TRY IT — Send back every record word for word, with nothing missing.

PROVIDED DATA —
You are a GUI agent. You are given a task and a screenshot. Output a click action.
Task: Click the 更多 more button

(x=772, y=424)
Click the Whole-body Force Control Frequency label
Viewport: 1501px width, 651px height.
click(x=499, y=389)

RESULT OF THE TASK —
You are a GUI agent. You are given a task and a screenshot. Output a click action.
Task: Click the 更多 more button

(x=772, y=424)
Click the Whole-body Force Control Frequency label
Viewport: 1501px width, 651px height.
click(x=499, y=389)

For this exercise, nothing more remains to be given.